My daughter spent her winter term painting this for an independent study in school. I see it as a testament to all the things she loves: art and Joseph. He was away all winter and this is how she filled the void.
I drove her to the airport to pick him up. She did not say, but maybe she would have preferred to go alone, but she can’t drive my car (standard shift) so I was the chauffeur. As we approached Bangor we saw a little pictograph of an airplane, then a sign that said exit 1b. The next exit did not say whether or not it was 1b so I passed it, her roommate’s words in my head, “Just go straight, that’s the easiest way, straight.” She tensed in the seat next to me and commented pointedly on my inability to listen to her and follow her directions. As we drove I fixed my attention on a distant tower, “must be the airport,” I assured her. Occasionally we would see another little picture of a plane which we assumed meant we were on the right track. When we had driven clear through and then outside of Bangor I realized that my airport tower was actually a cell phone tower.
At this point my daughter started tapping her foot vigorously. I turned around and found..another plane picture! “See, no problem, we are really close…” I think smoke started coming out of her ears. There ahead of us was the problem: the sign for the actual physical airport looked like a sign for an industrial park. It may have said the word airport in tiny letters at the bottom, but for some idiotic reason they chose to embolden the airport code name BGA or BIA or something indecipherable like that instead. I was seriously put out. Don’t they have people testing road signage to see if outsiders or people with impatient daughters breathing down their necks can read them? I guess not.

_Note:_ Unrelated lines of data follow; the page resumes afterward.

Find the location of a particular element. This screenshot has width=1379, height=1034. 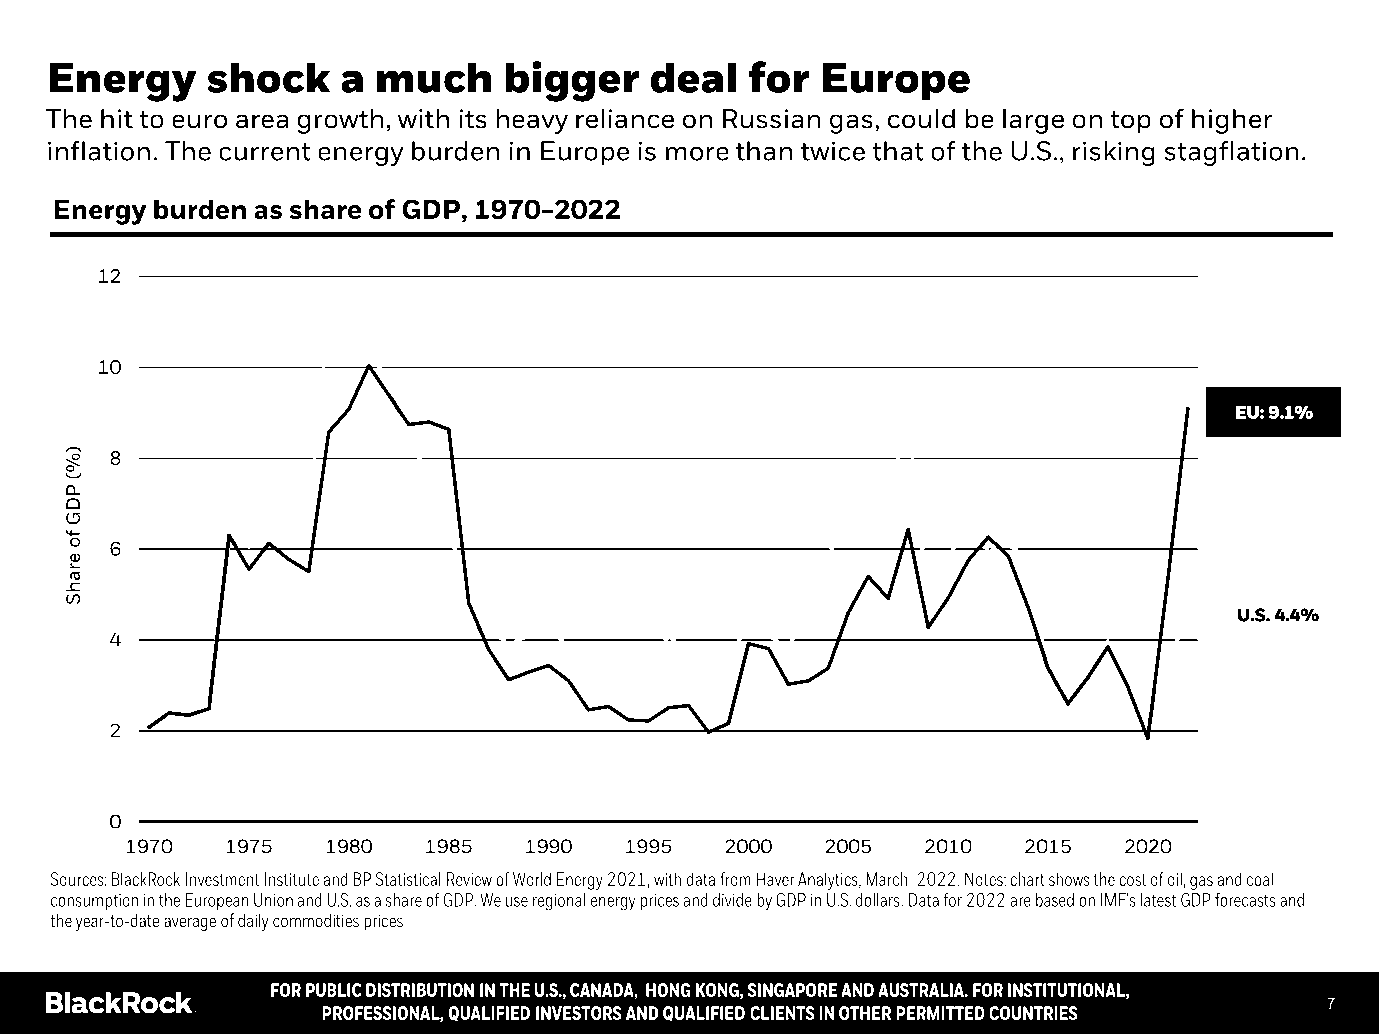

cost is located at coordinates (1133, 879).
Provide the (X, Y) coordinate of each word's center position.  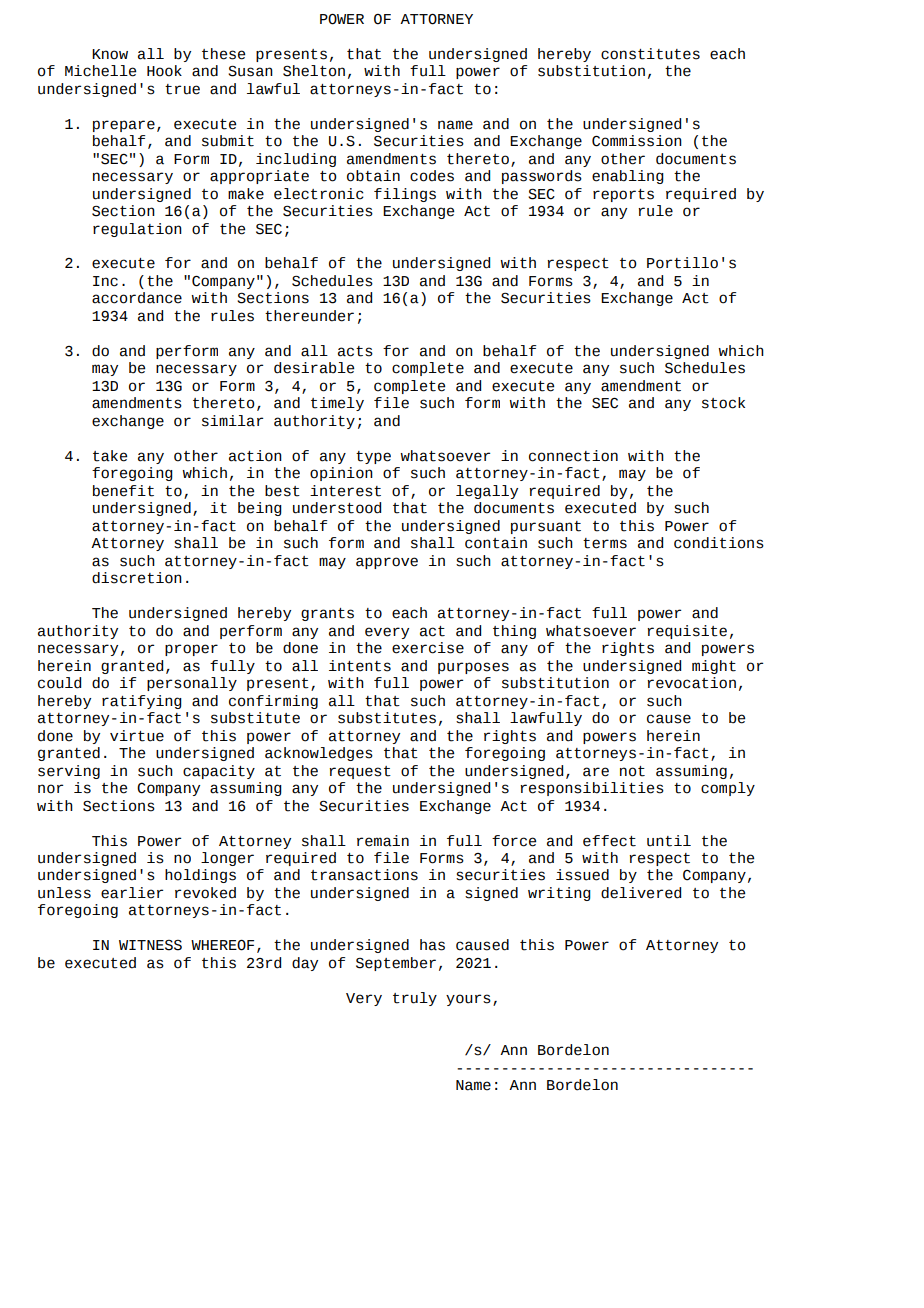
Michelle (100, 71)
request (360, 772)
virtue (137, 736)
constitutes (650, 54)
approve (387, 563)
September (396, 964)
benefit (123, 491)
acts (355, 351)
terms (605, 543)
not (632, 771)
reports (623, 195)
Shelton (314, 71)
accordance (137, 298)
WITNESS (150, 945)
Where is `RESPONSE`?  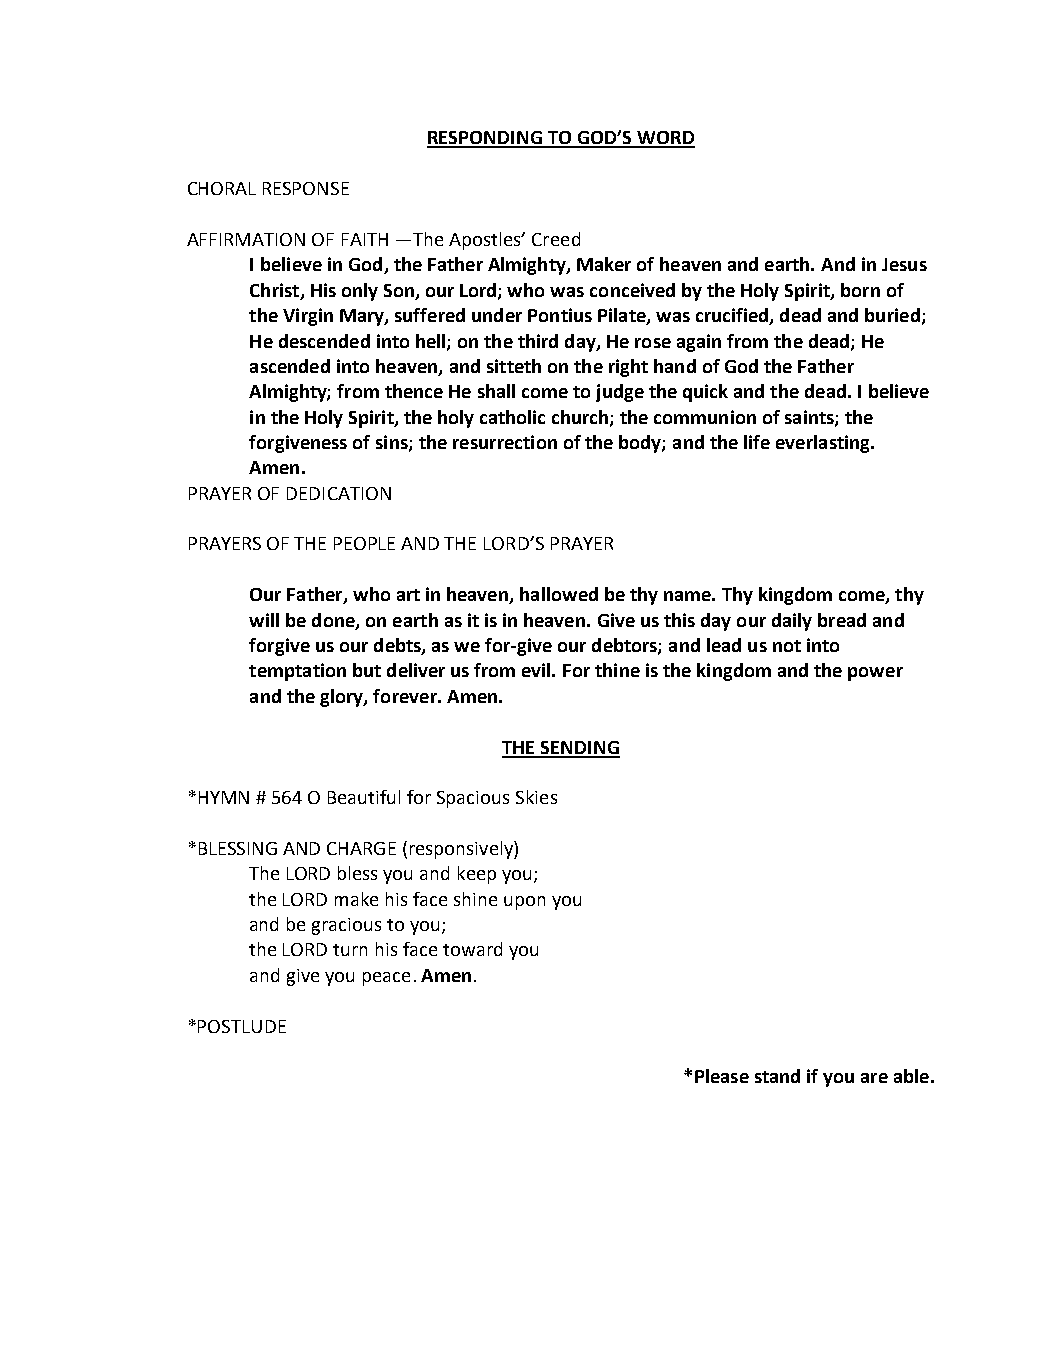
RESPONSE is located at coordinates (306, 188).
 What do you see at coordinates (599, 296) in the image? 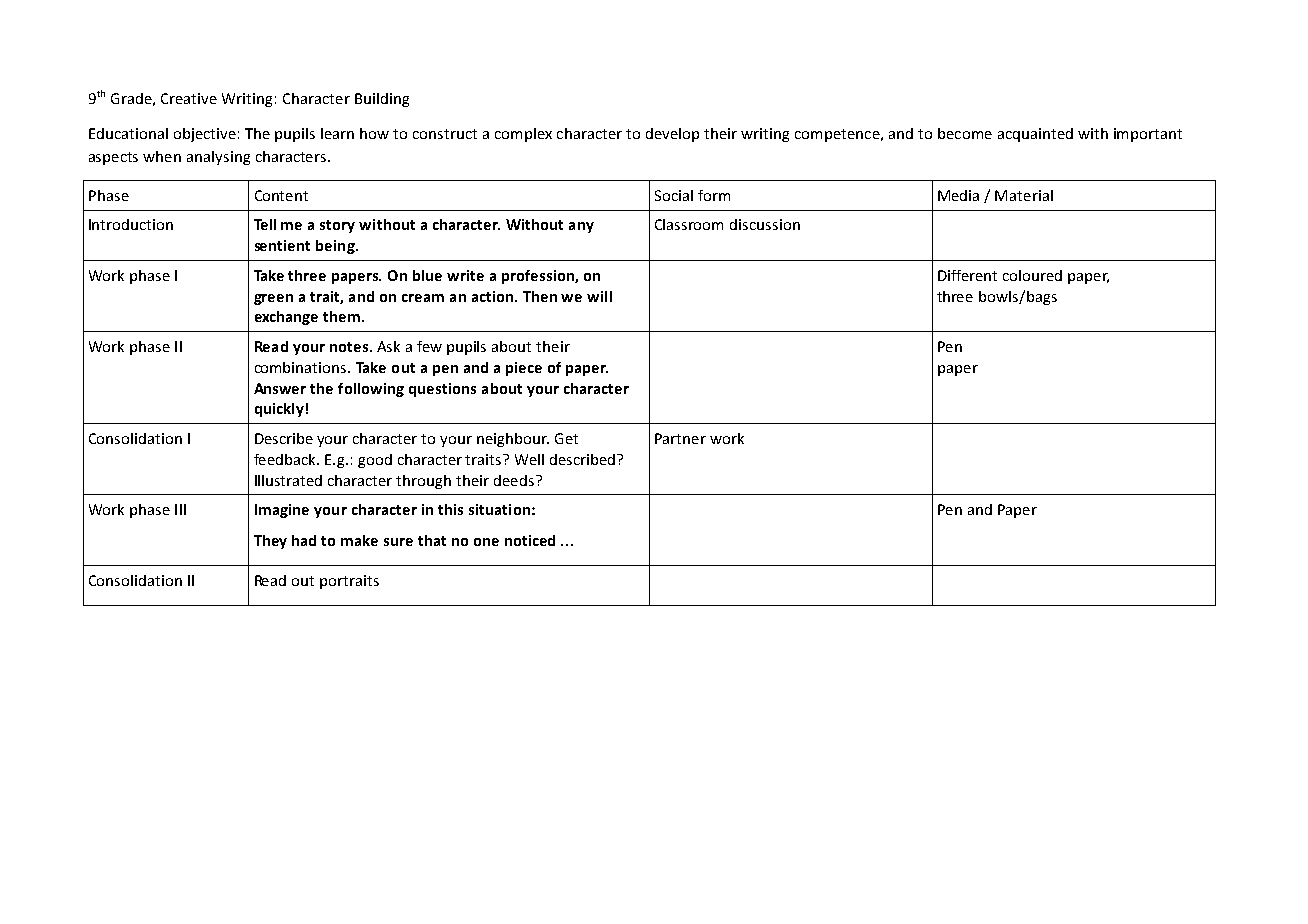
I see `will` at bounding box center [599, 296].
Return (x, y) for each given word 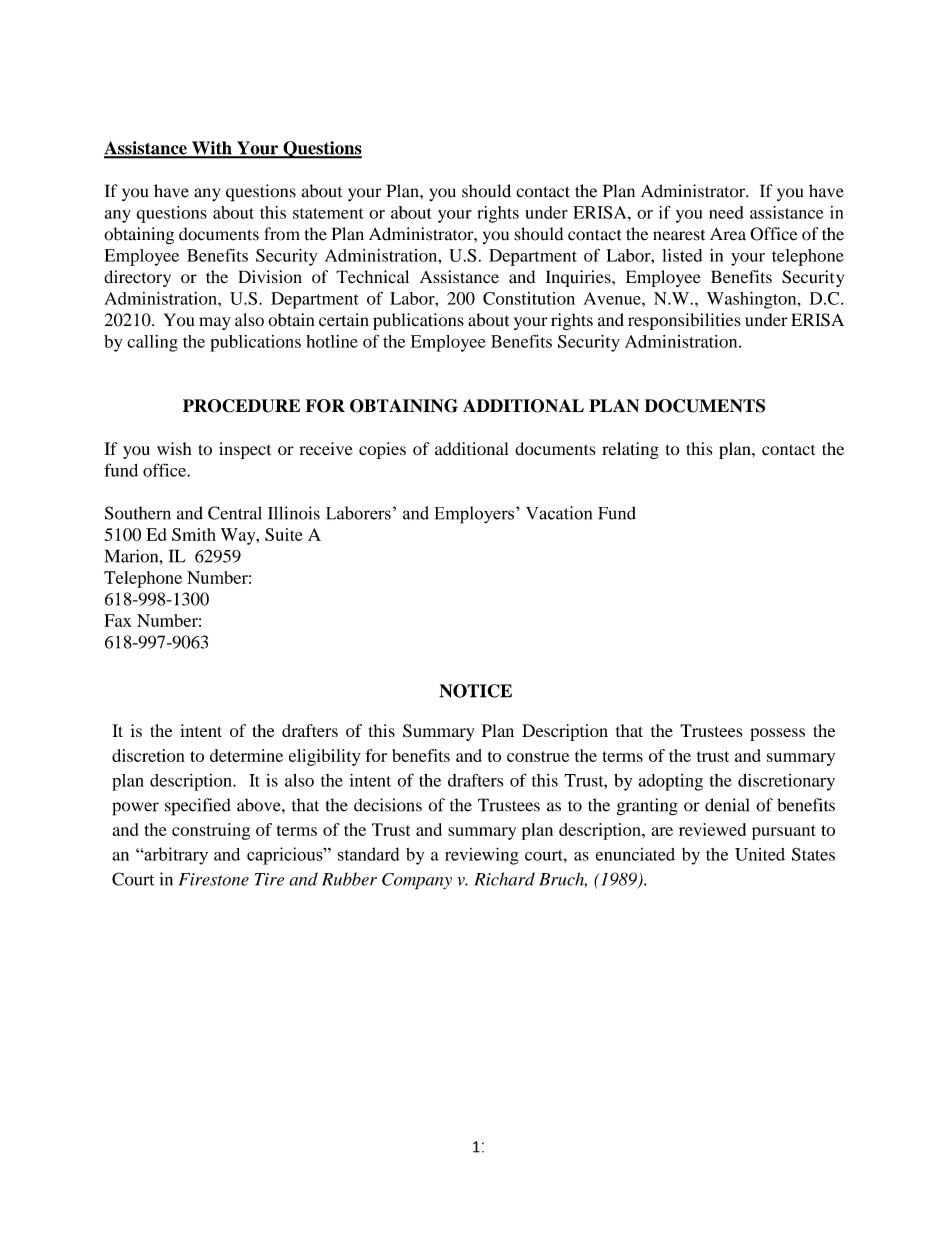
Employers (474, 515)
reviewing (482, 856)
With (212, 149)
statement (328, 213)
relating (630, 450)
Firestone (214, 879)
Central (235, 513)
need (726, 212)
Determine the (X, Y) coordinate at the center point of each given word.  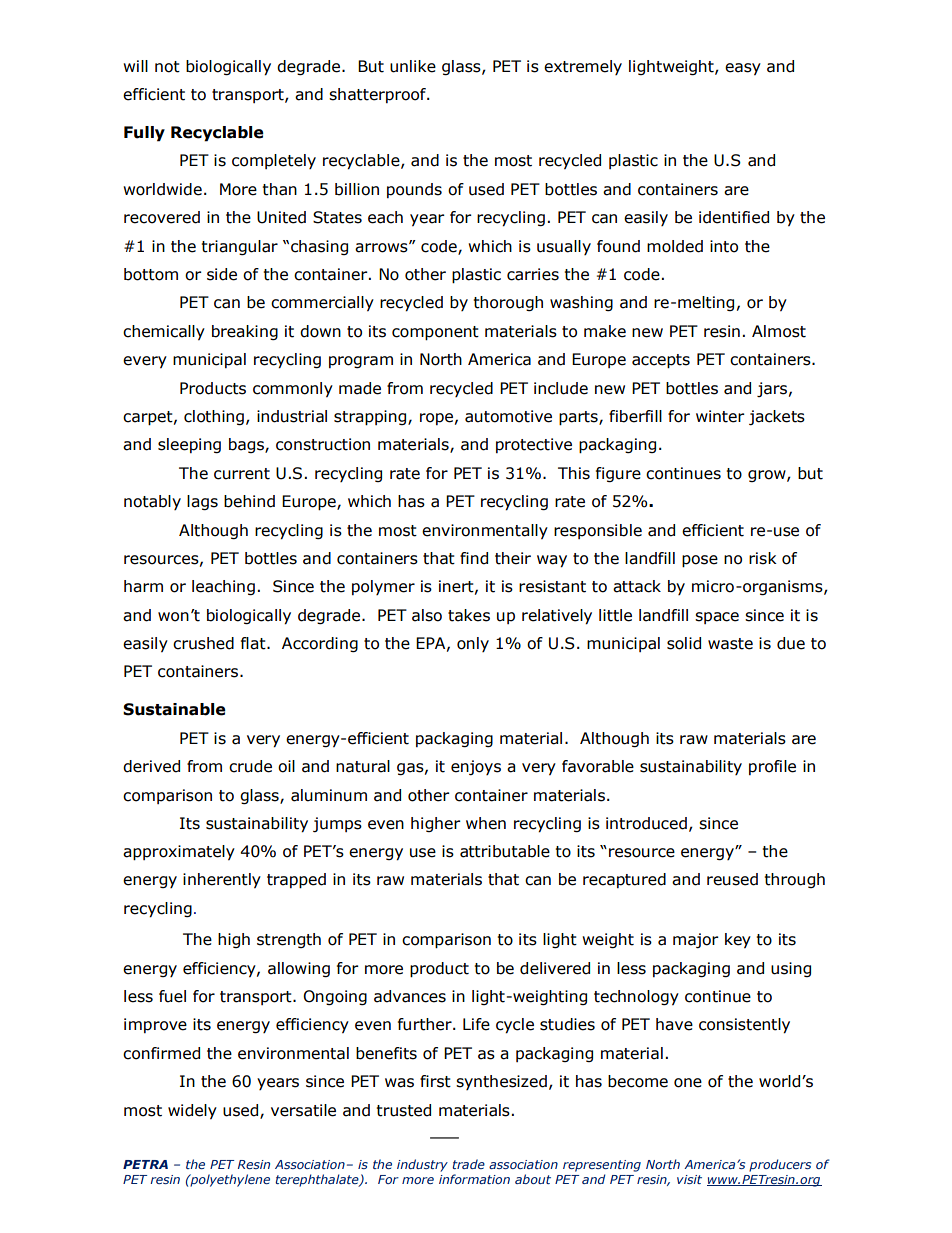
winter (720, 416)
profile (772, 767)
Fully (144, 134)
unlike (413, 66)
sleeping (189, 445)
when (486, 823)
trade (468, 1164)
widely (192, 1112)
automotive (508, 416)
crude (250, 766)
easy (743, 69)
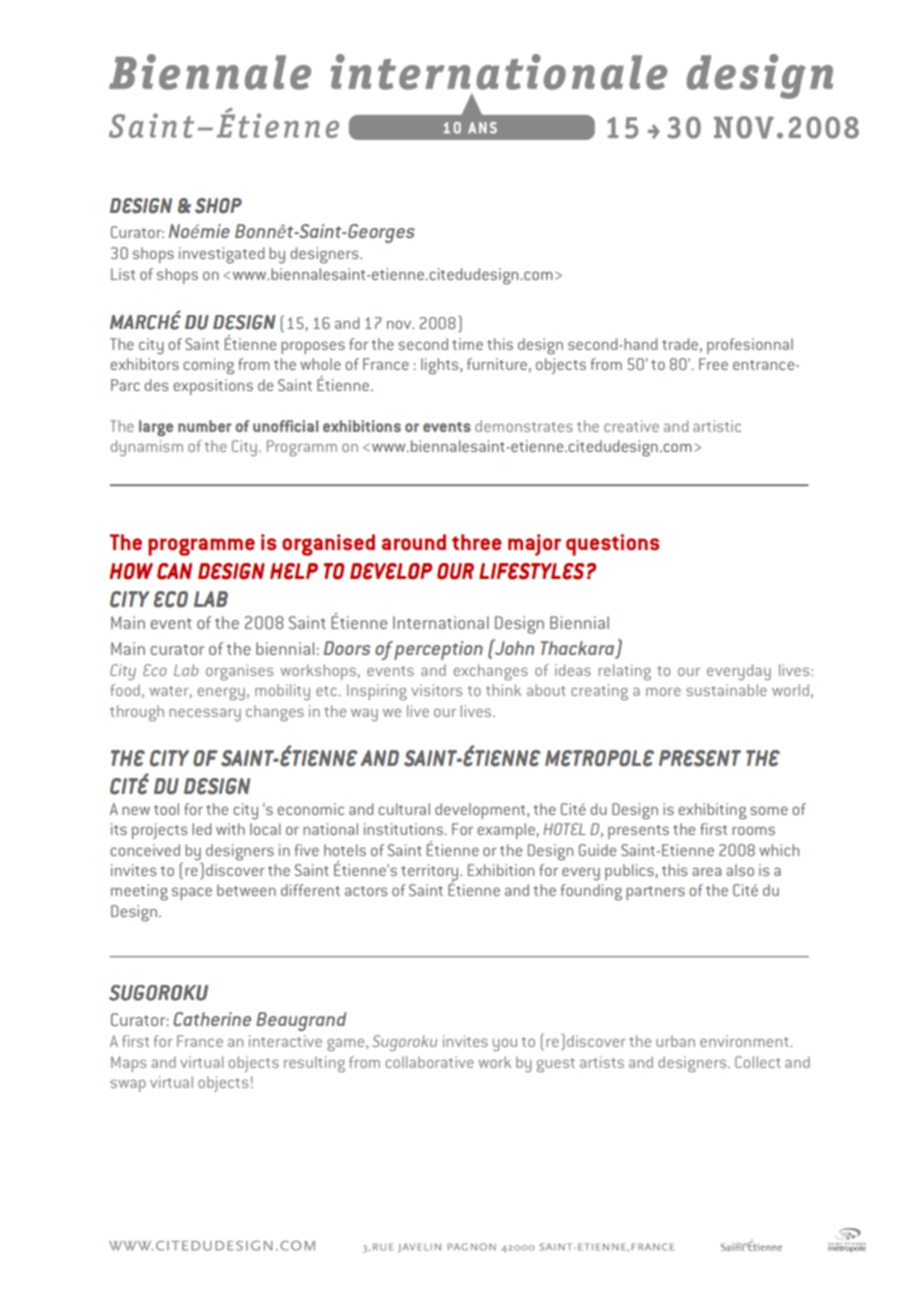 The height and width of the document is (1308, 924). What do you see at coordinates (713, 364) in the document?
I see `Free` at bounding box center [713, 364].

To make matters worse at 10 o’clock at night the stop lights on the empty airport road were endless. All hell broke lose in the car, suddenly where there was a girl, appeared some sort of blazing maniac; I was so focused in my zen mothering mode (perfected by years of driving with wailing infants in car seats or fighting children in confined spaces) it took me a moment to realize that she was screaming at the red light while vehemently hopping about the seat. When we finally rolled in front of the arrivals and her boy was there waiting patiently on the curb, she leapt out of the car before I had even come to stop – just leapt out. Madness. Ah, love.